Perdite di superficie e spessore, che li portano alla disgregazione in corpi glaciali più piccoli e a trovare rifugio in alta quota, ingrigimento e aumento di fenomeni quali frane, valanghe e colate detritiche: è la fotografia dell’emorragia vissuta dall’intero arco alpino e di una crisi climatica che prosegue a ritmo irrefrenabile.

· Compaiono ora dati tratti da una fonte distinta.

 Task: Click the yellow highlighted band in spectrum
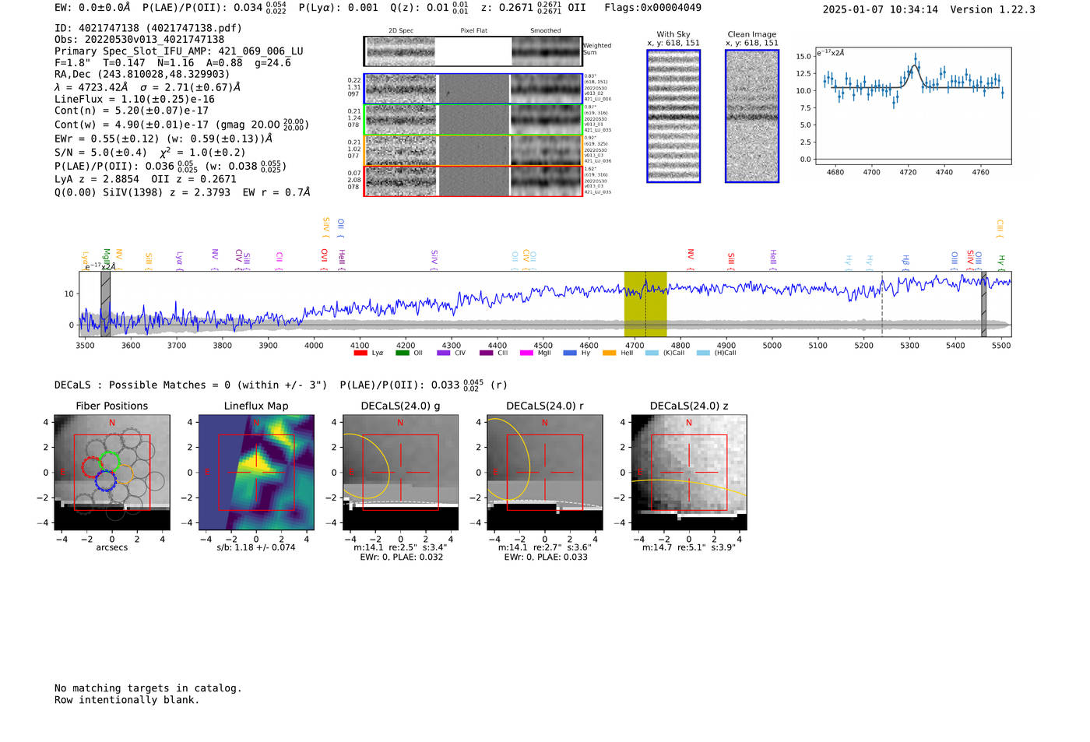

Il Ghiacciaio dei Forni sta scomparendo, tra crolli e black carbon
Nell’ultimo anno i giganti bianchi hanno dovuto fare i conti con un’estate caldissima, caratterizzata da intense ondate di calore, record di temperature e siccità estrema. Si pensi che, a fine luglio, MeteoSuisse ha registrato lo zero termico sulle Alpi svizzere a 5184 metri, a ottobre ancora lo zero temico era sopra i 4000 metri di quota. Numeri del tutto insoliti considerato che normalmente, nel mese di agosto, la quota dello zero termico si dovrebbe aggirare sui 3500 metri.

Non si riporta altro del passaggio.